*** The data Section Begins ***
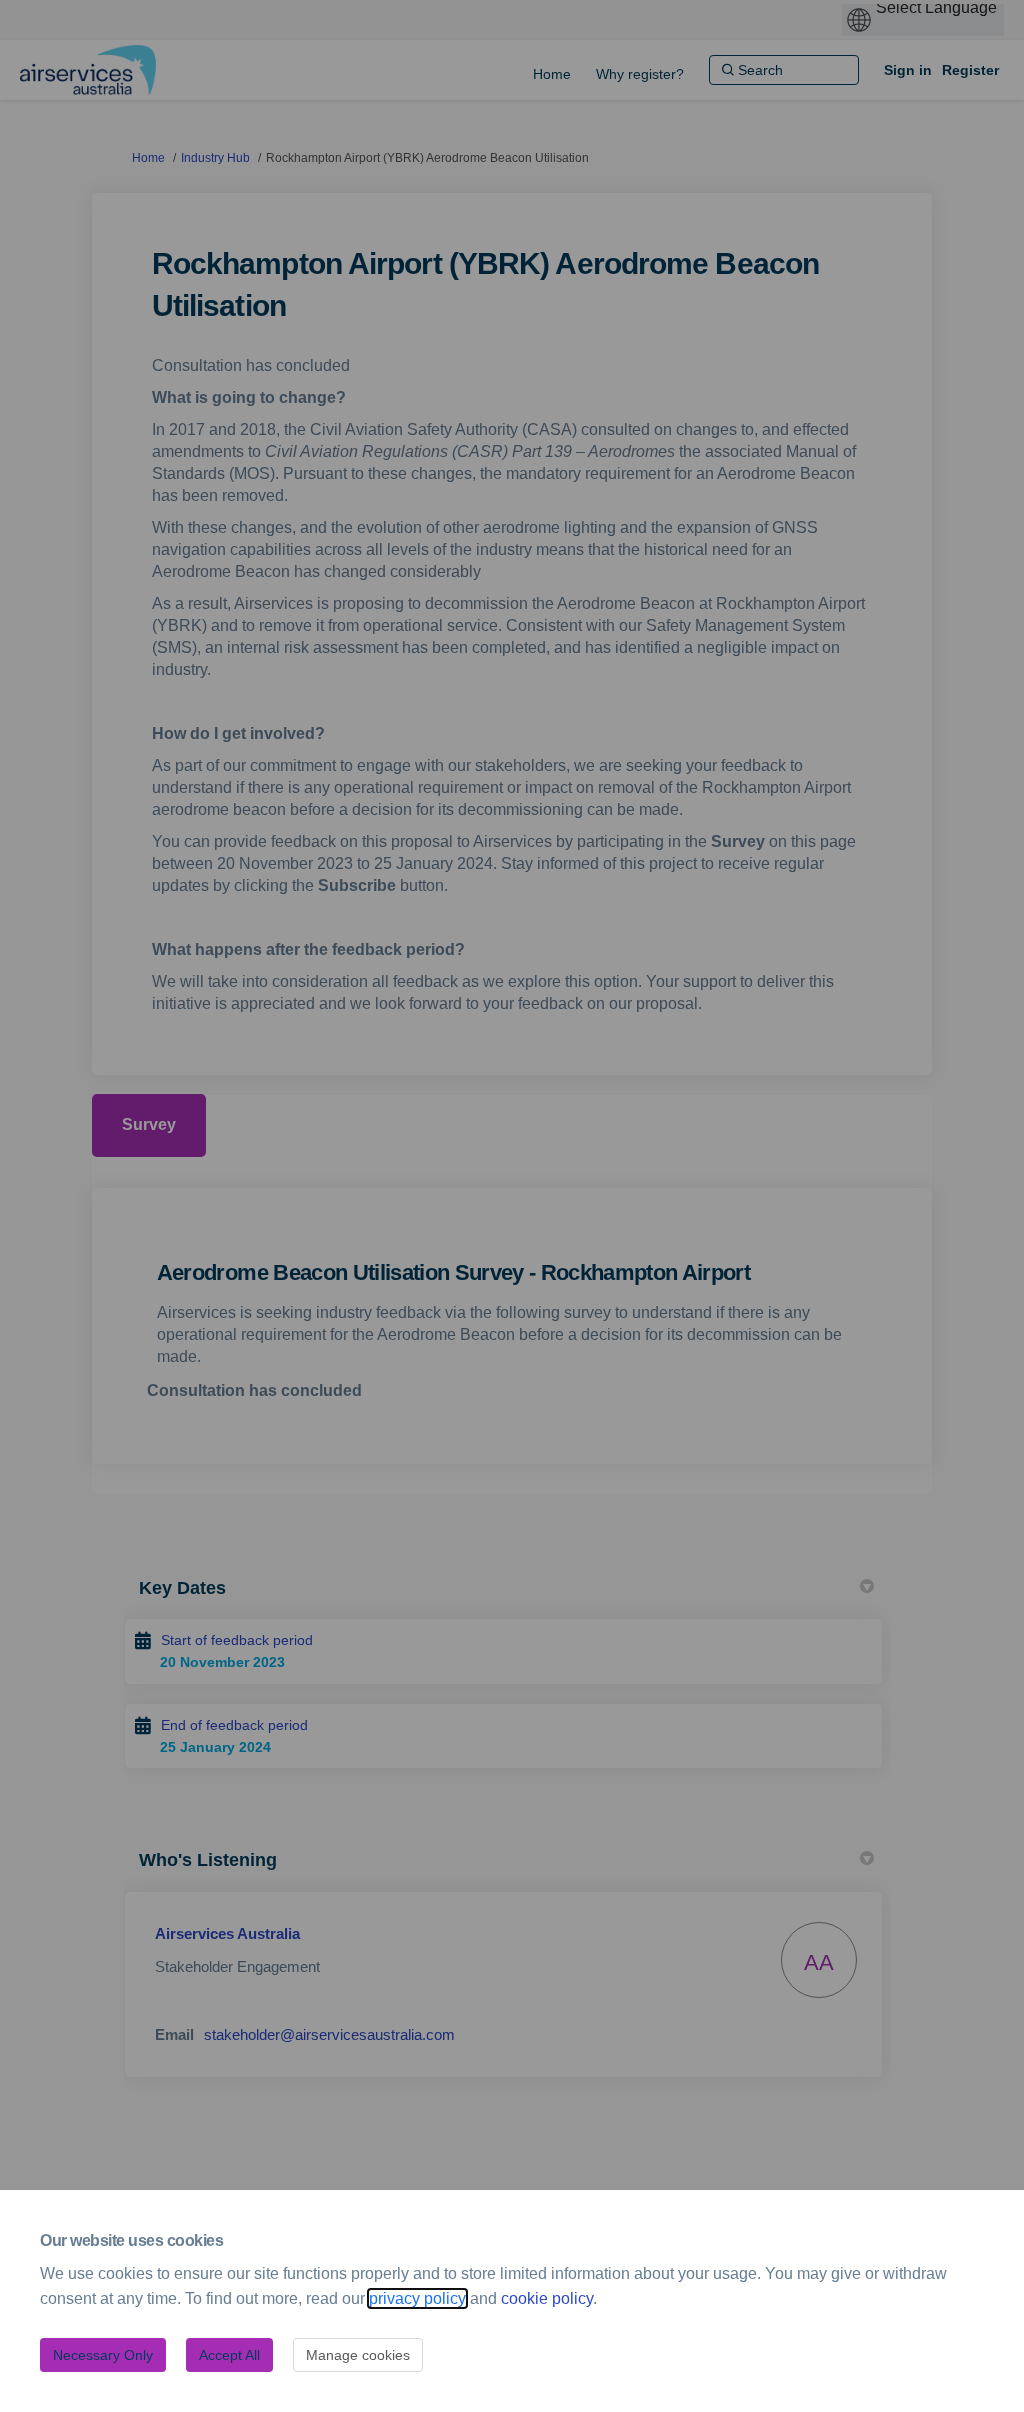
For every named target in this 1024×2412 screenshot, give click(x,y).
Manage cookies (358, 2355)
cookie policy (547, 2298)
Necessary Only (103, 2355)
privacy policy (417, 2298)
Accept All (229, 2355)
*** The data Section Ends ***
#### [Your assignment]
Each entry above should be printed exactly, and any picture in it left out.

#### [Finished task]
For every named target in this 1024×2412 screenshot, give click(x,y).
Manage cookies (358, 2355)
cookie policy (547, 2298)
Necessary Only (103, 2355)
privacy policy (417, 2298)
Accept All (229, 2355)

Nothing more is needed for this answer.